Without an argument, an array of size 0 is created.

So bytes can do much more than just encode a string. It's Pythonic that it would allow you to call the constructor with any type of source parameter that makes sense.

For encoding a string, I think that some_string.encode(encoding) is more Pythonic than using the constructor, because it is the most self documenting -- "take this string and encode it with this encoding" is clearer than bytes(some_string, encoding) -- there is no explicit verb when you use the constructor.

I checked the Python source. If you pass a unicode string to bytes using CPython, it calls PyUnicode_AsEncodedString, which is the implementation of encode; so you're just skipping a level of indirection if you call encode yourself.

Also, see Serdalis' comment -- unicode_string.encode(encoding) is also more Pythonic because its inverse is byte_string.decode(encoding) and symmetry is nice.

2 of 5
735

It's easier than it is thought:

my_str = "hello world"
my_str_as_bytes = my_str.encode()
print(type(my_str_as_bytes)) # ensure it is byte representation
my_decoded_str = my_str_as_bytes.decode()
print(type(my_decoded_str)) # ensure it is string representation

you can verify by printing the types. Refer to output below.

<class 'bytes'>
<class 'str'>

WHAT THE EXERCISE ASKS – From the forum text on converting strings to bytes in Python, pull out the passage starting at "So bytes can" and ending at "that makes sense.", copied word for word.

DATA SHOWN –

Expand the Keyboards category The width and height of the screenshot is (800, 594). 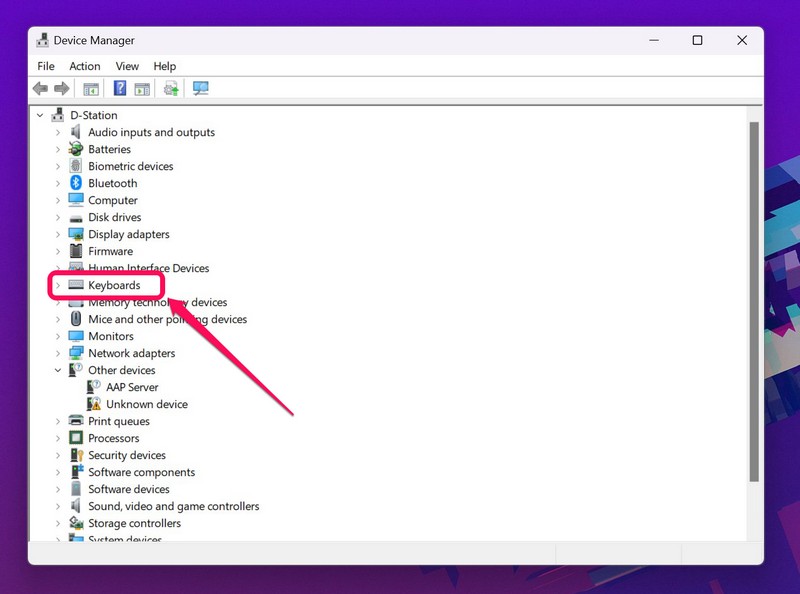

ANSWER TO THIS EXERCISE –
So bytes can do much more than just encode a string. It's Pythonic that it would allow you to call the constructor with any type of source parameter that makes sense.